Tasks to complete
1. Answer these questions from the patch email header:
(a) Which archive mirror is the page from?
(b) Who is the message sent to?
(c) On what date and at what time was the message sent?
2. Write the next part of the patch email about multiple memory CPERs injection, starting right after the Message-ID line.

Text excerpt
══════

Re: [PATCH v3 8/8] target/arm/kvm: Support multiple memory CPERs injection

qemu-devel.nongnu.org archive mirror
 help / color / mirror / Atom feed

From: Jonathan Cameron via <qemu-devel@nongnu.org>
To: Gavin Shan <gshan@redhat.com>
Cc: <qemu-arm@nongnu.org>, <qemu-devel@nongnu.org>,
	<mchehab+huawei@kernel.org>, <gengdongjiu1@gmail.com>,
	<mst@redhat.com>, <imammedo@redhat.com>, <anisinha@redhat.com>,
	<peter.maydell@linaro.org>, <pbonzini@redhat.com>,
	<shan.gavin@gmail.com>
Subject: Re: [PATCH v3 8/8] target/arm/kvm: Support multiple memory CPERs injection
Date: Wed, 5 Nov 2025 14:37:10 +0000	[thread overview]
Message-ID: <20251105143710.000041f5@huawei.com> (raw)

══════

Provided data

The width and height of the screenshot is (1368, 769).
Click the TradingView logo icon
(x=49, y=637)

══════

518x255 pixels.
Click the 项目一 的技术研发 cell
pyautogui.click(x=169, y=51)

══════

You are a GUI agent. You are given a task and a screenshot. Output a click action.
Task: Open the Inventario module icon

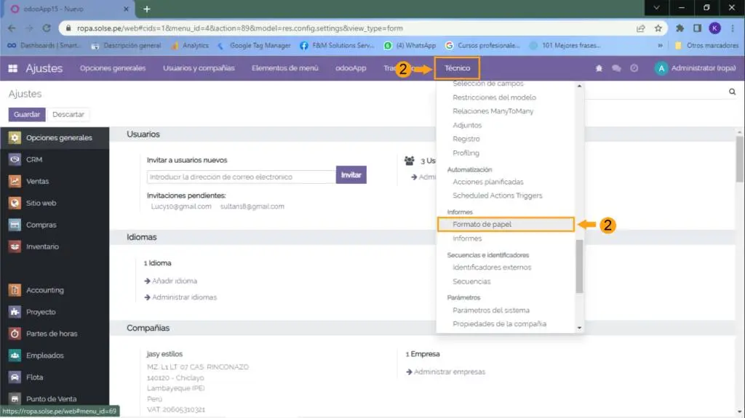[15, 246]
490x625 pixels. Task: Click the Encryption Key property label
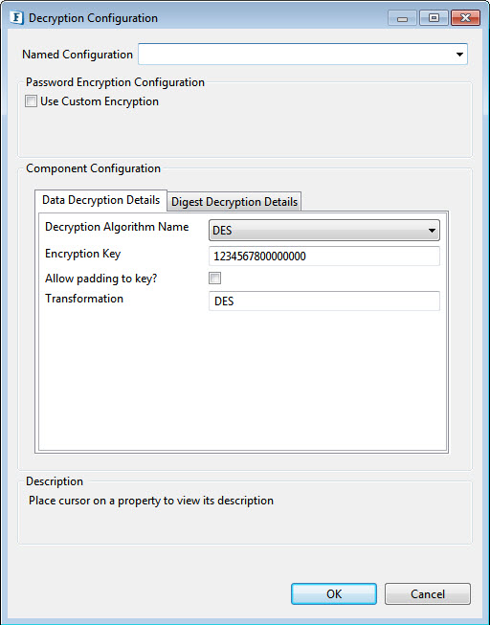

══════

Expected outputs
1.
(a) qemu-devel.nongnu.org archive mirror
(b) Gavin Shan <gshan@redhat.com>
(c) Wed, 5 Nov 2025 14:37:10 +0000

2.
In-Reply-To: <20251105114453.2164073-9-gshan@redhat.com>

On Wed,  5 Nov 2025 21:44:53 +1000
Gavin Shan <gshan@redhat.com> wrote:

> In the combination of 64KiB host and 4KiB guest, a problematic host
> page affects 16x guest pages that can be owned by different threads.
> It means 16x memory errors can be raised at once due to the parallel
> accesses to those 16x guest pages on the guest. Unfortunately, QEMU
> can't deliver them one by one because we just one GHES error block,

we have just one

> corresponding one read acknowledgement register. It can eventually
> cause QEMU crash dump due to the contention on that register, meaning
> the current memory error can't be delivered before the previous error
> isn't acknowledged.
> 
> Imporve push_ghes_memory_errors() to push 16x consecutive memory errors
Improve

> under this situation to avoid the contention on the read acknowledgement
> register.
> 
> Signed-off-by: Gavin Shan <gshan@redhat.com>
Hi Gavin

Silly question that never occurred to me before:
What happens if we just report a single larger error?

The CPER record has a Physical Address Mask that I think lets us say we
are only reporting at a 64KiB granularity.

In linux drivers/edac/ghes_edac.c seems to handle this via e->grain.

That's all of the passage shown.